Items from a data source:

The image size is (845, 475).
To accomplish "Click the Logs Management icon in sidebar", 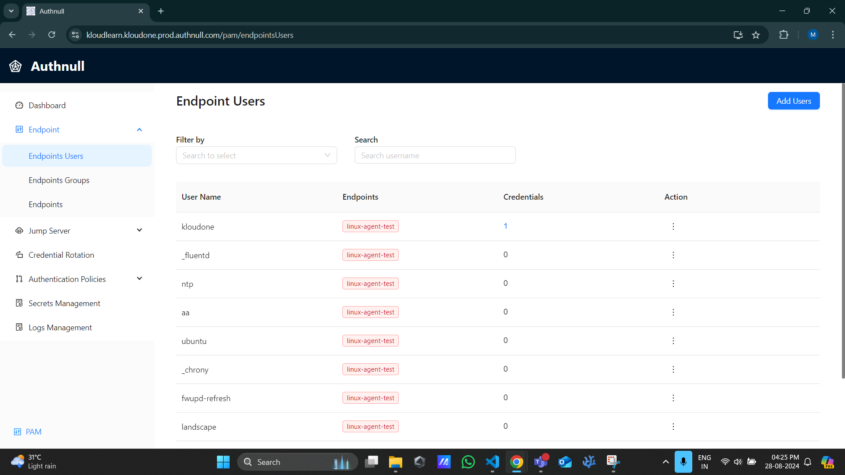I will click(19, 327).
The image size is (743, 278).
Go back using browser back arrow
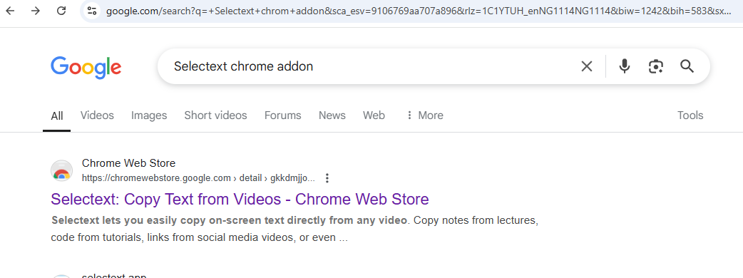10,11
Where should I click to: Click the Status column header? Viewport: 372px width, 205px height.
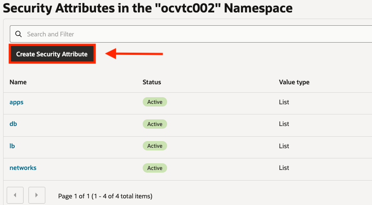[152, 82]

REQUIREMENT: Could you rewrite the items from the line containing "The image size is (743, 278)." through the last item, swapping "header" for "heading" and keeping everything else the same? Leave the pictures out of your answer.

COMPLETE RESPONSE:
The image size is (743, 278).
Go back using browser back arrow
10,11
Where should I click to: Click the Status column heading? Viewport: 372px width, 205px height.
[152, 82]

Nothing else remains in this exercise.